» Prompt: From the data, return each line holding the word "right".
Segment Open
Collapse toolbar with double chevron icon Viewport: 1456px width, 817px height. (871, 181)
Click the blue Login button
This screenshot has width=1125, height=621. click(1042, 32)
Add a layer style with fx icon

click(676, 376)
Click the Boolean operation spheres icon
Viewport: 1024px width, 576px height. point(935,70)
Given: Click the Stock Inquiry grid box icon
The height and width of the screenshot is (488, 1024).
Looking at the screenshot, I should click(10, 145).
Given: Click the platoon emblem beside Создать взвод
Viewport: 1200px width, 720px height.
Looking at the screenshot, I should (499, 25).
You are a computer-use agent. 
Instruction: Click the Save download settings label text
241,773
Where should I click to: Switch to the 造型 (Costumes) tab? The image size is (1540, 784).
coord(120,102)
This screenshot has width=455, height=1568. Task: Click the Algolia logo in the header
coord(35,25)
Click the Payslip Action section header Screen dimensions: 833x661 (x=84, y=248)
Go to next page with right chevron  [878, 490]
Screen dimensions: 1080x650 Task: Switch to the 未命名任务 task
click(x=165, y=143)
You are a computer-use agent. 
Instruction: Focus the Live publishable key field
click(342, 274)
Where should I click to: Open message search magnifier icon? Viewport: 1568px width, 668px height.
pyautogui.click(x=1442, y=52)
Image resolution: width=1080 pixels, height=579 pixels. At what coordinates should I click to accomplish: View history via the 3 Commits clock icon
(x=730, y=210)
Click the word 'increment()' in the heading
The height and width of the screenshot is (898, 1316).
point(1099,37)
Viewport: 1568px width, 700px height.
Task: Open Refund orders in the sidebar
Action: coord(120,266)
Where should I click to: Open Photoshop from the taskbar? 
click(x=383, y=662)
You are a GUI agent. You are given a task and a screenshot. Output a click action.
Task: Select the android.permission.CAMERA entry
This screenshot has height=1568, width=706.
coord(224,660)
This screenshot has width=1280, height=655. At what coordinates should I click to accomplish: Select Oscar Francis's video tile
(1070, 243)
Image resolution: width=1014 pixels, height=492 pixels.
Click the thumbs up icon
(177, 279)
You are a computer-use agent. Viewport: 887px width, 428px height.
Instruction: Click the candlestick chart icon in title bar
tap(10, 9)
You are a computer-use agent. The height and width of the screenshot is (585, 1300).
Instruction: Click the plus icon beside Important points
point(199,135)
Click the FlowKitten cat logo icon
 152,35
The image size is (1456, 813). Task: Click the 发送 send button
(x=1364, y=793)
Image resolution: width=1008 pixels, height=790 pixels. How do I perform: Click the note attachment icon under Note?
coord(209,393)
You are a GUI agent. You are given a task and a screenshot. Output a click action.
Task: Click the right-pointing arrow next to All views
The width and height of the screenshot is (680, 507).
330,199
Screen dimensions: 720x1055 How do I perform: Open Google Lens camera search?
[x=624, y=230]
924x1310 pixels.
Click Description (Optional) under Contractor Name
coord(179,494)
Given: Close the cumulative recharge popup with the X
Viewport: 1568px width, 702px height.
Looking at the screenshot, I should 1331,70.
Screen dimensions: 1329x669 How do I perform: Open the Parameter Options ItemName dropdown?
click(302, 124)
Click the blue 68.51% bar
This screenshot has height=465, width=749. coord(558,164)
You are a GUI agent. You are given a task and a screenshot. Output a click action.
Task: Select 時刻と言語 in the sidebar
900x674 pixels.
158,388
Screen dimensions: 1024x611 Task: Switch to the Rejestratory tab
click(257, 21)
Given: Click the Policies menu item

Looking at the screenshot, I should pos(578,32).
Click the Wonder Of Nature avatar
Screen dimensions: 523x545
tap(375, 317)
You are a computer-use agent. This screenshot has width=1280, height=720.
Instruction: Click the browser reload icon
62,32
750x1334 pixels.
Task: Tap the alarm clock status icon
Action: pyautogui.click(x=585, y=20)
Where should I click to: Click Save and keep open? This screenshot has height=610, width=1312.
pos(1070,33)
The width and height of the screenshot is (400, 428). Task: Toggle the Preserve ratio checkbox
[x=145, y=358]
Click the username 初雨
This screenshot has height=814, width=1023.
Segment Closed
» Response to the task:
Go to next page with right chevron  [878, 490]
Task: Click the right-pointing arrow next to All views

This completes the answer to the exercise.